**Try it**: Reproduce the listing that follows character for character, excluding its pictures.

Data for this task section start

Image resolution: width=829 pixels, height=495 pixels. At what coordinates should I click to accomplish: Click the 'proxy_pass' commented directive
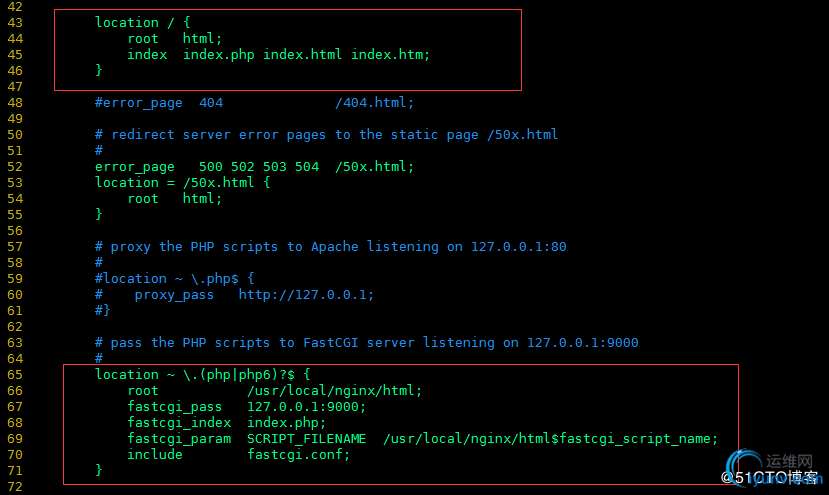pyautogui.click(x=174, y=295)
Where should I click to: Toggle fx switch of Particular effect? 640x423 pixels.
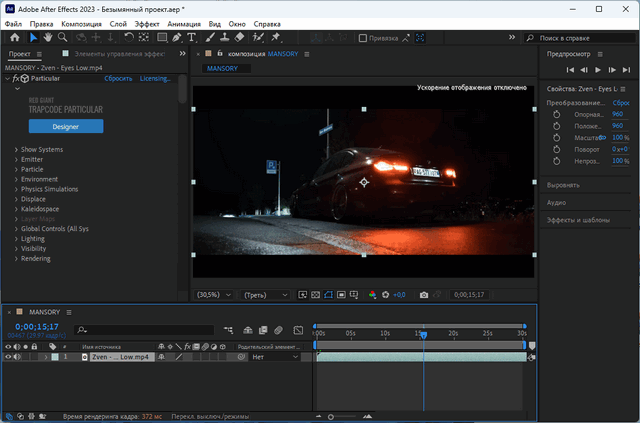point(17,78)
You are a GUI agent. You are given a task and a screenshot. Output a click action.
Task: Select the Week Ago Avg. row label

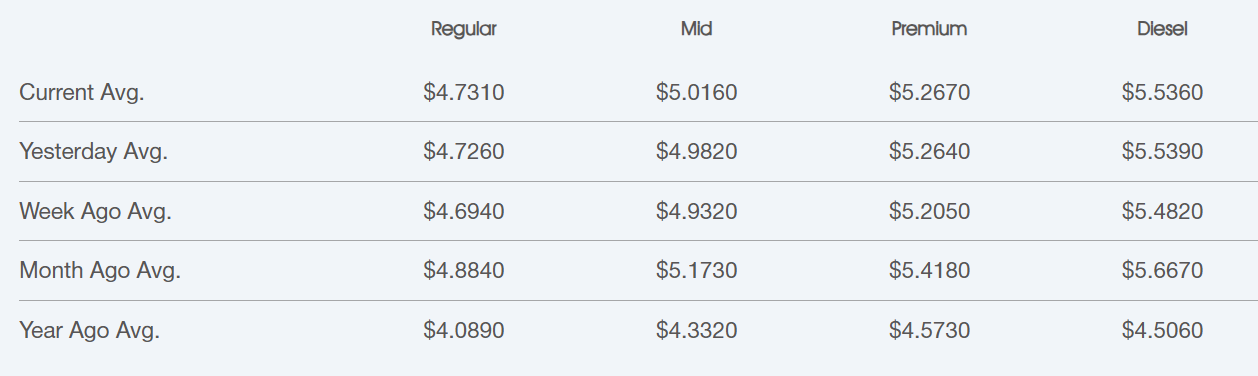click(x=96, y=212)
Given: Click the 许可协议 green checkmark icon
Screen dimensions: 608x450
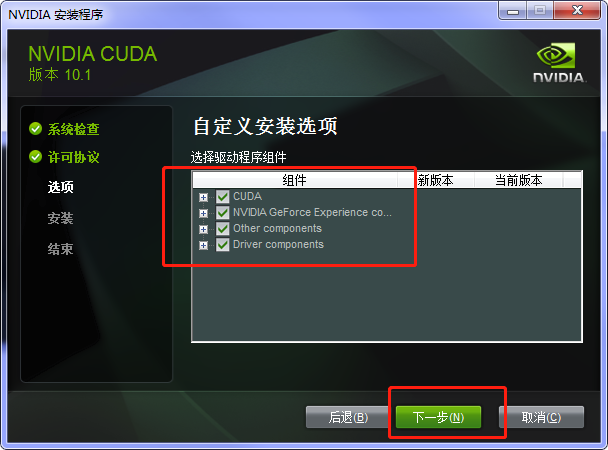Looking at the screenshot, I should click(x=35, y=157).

Data for this task section end

**Your response**:
Image resolution: width=829 pixels, height=495 pixels. At what coordinates should I click to accomplish: Click the 'proxy_pass' commented directive
pyautogui.click(x=174, y=295)
Where should I click to: Toggle fx switch of Particular effect? 640x423 pixels.
point(17,78)
You are a GUI agent. You are given a task and a screenshot. Output a click action.
Task: Select the Week Ago Avg. row label

click(x=96, y=212)
Given: Click the 许可协议 green checkmark icon
Screen dimensions: 608x450
Looking at the screenshot, I should click(x=35, y=157).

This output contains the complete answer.